There are almost 2,000 charter operators in the U.S., ranging from sightseeing companies at the Grand Canyon to the biggest corporate jet operators, according to FAA data. About 4,400 of their aircraft are jets or turboprops, which are capable of carrying groups of people over long distances.

But far more such aircraft are owned privately in the US, more than 25,000, according to the FAA. That creates a ready pool of available planes that can be used to fly customers illegally.

“We need everyone’s help in recognizing, flagging and eliminating this activity whenever and wherever we find it or suspect it,” Marc Nichols, FAA’s chief counsel, said in August during a webinar for charter brokers, who act as middlemen to arrange flights.

Unqualified Pilots

The wave of recent cases, several of which involve repeat offenders, suggests some operators are willing to accept the penalties or believe their chances of dodging inspectors are good.

A Beverly Hills, California, company that wasn’t licensed for commercial charter operations and used pilots who weren’t qualified made dozens of flights in the past decade, the FAA has alleged. Steele Aviation Inc. carried movie star Foxx and Hollywood producer Guber, who is co-owner of the Golden State Warriors basketball team, according to people familiar with the company. Many of Guber’s flights coincided with games at the Warriors’ Oakland, California, home, public records show.

Steele Aviation has been cited three separate times by the FAA for allegedly operating illegally, with a total of $1.3 million in proposed fines. Nicolas Steele, the owner of the company, also flew a man convicted in a federal fraud case hundreds of times, often taking payments “in cash wrapped in rubber bands,” according to a 2021 US district court judge’s opinion upholding the trial’s outcome.

Steele Aviation’s website isn’t active and phone numbers listed to the business weren’t functional. An attorney who has represented Steele, Eric Bensamochan, said they wouldn’t comment.

Foxx and Guber didn’t respond to multiple messages seeking comment. The office of Michigan Governor Gretchen Whitmer didn’t respond to questions on why or whether she was aware she chartered a flight to Florida on an unlicensed operator last year.

A group identified as “Dolan Family/Cablevision” flew on a Boeing Co. 737-400 to the Grand Caymans in December 2013, returning in January 2014, according to FAA records obtained by Bloomberg. The same plane was used to fly Major League Baseball’s Cleveland Indians, now known as the Guardians, in 2018.

The company that operated the flights, Paradigm Air Operators Inc., wasn’t properly licensed and was forced in 2020 to cease operations, according to the records. Paradigm’s lawyer, Kathleen Yodice, said the company disputed the FAA’s allegations and had operated safely.

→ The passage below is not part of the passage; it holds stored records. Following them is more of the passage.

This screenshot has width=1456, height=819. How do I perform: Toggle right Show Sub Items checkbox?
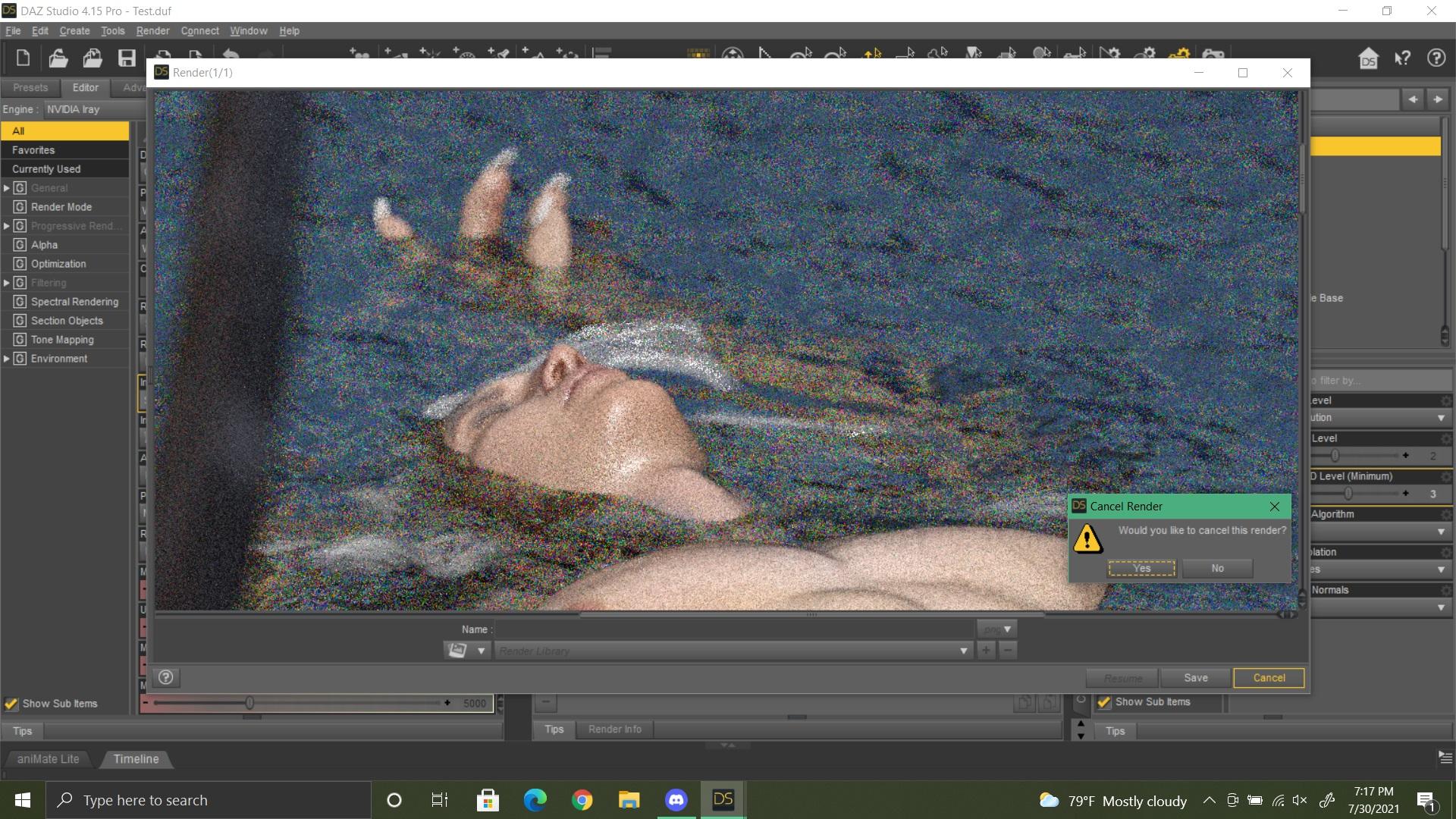pyautogui.click(x=1104, y=702)
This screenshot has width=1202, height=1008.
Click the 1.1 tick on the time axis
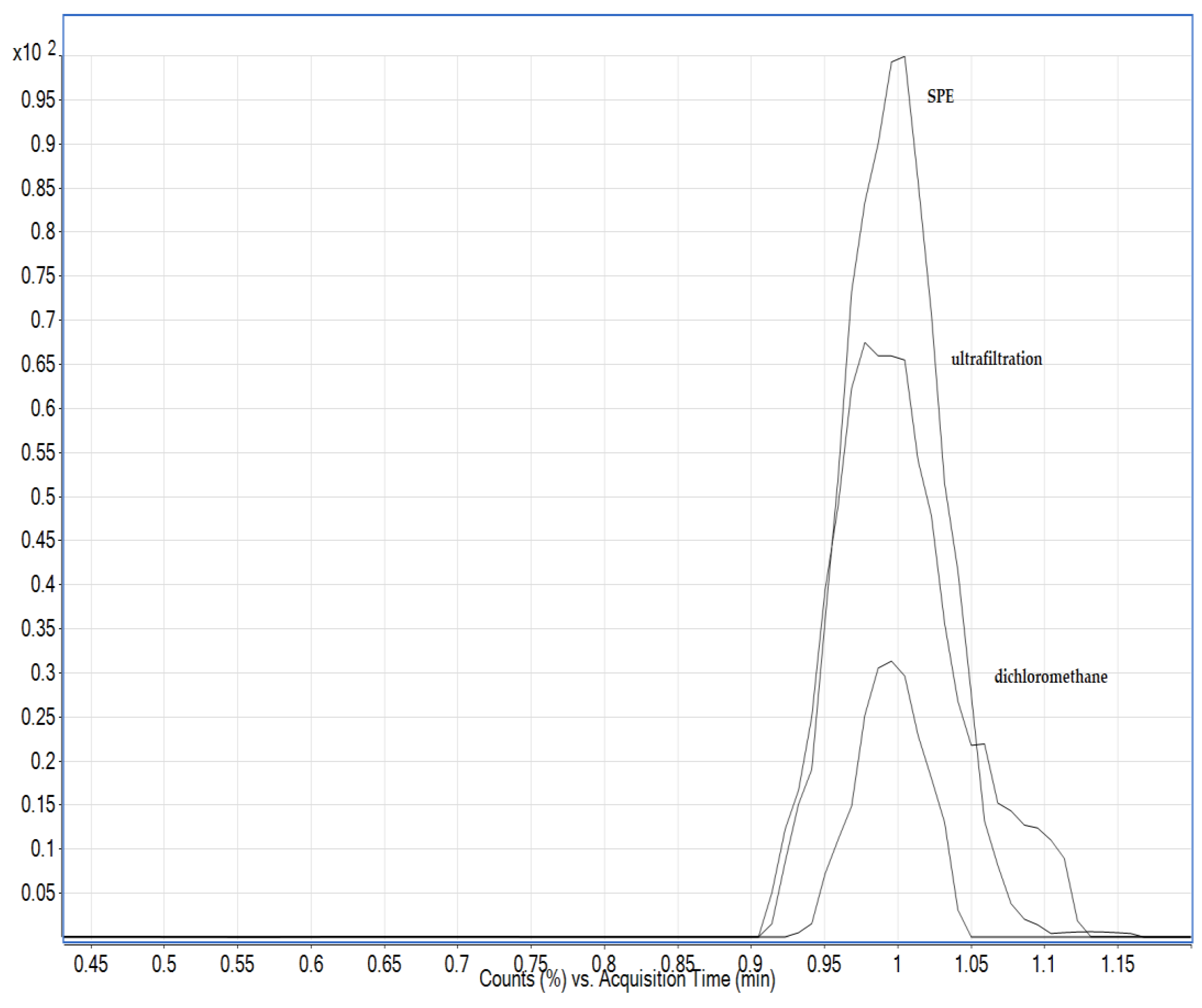(1043, 964)
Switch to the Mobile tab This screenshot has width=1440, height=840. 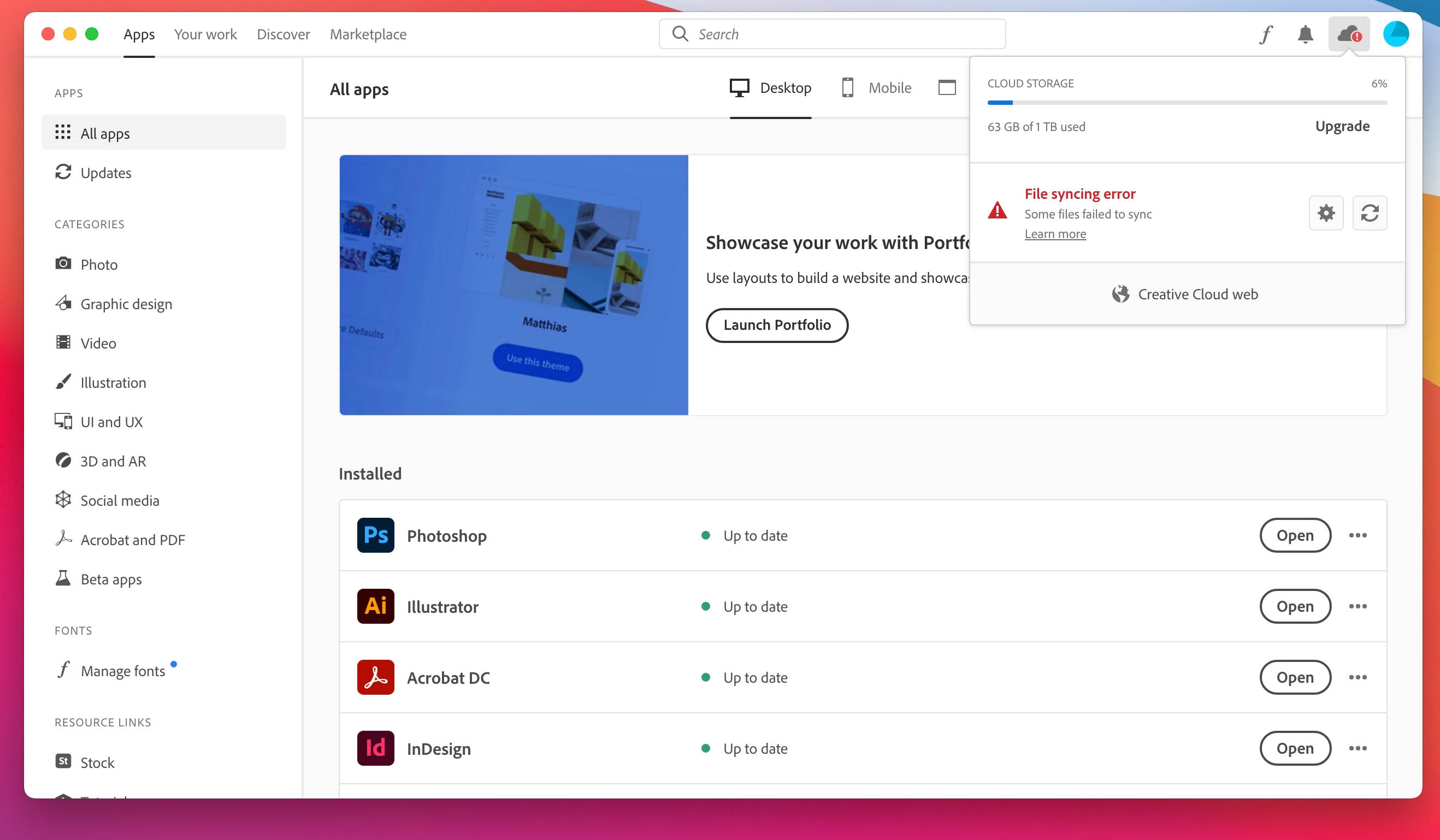point(877,88)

The Guardians, partly owned by a branch of the Dolan family, didn’t respond to requests to comment. Cablevision Systems Corp., founded by billionaire Charles F. Dolan, was sold to Altice NV in 2016.

“The client doesn’t care,” said Camilo Beltran, the chief executive officer of Vida Jets in Boca Raton, Florida, which acts as a broker for charter flights. “They just care about the price.”

Profound Impact

Wilhelm — who reached a settlement following her crash limiting her ability to speak about the case — says she had no idea of the potential dangers when she and Rose began hiring flights through Air America Flight Services Inc. When the jet touched down on the runway, the pilots realized something was terribly wrong.

“Whoa, whoa, whoa, whoa, whoa. Where are the brakes? Where are the brakes?” lead pilot John Caswell said, according to a transcript of the black box cockpit recorder.

The plane raced off the runway, went off an embankment and broke into pieces. Wilhelm was knocked unconscious, still strapped into her seat, which was partially outside the plane.

“I woke up face down,” she said.

The crash had a profound impact on her life. She endured 11 surgeries and stepped down as president of the business she’d just sold to AMN Healthcare Services Inc., no longer capable of the rigors of corporate leadership, she said. She and Rose split up.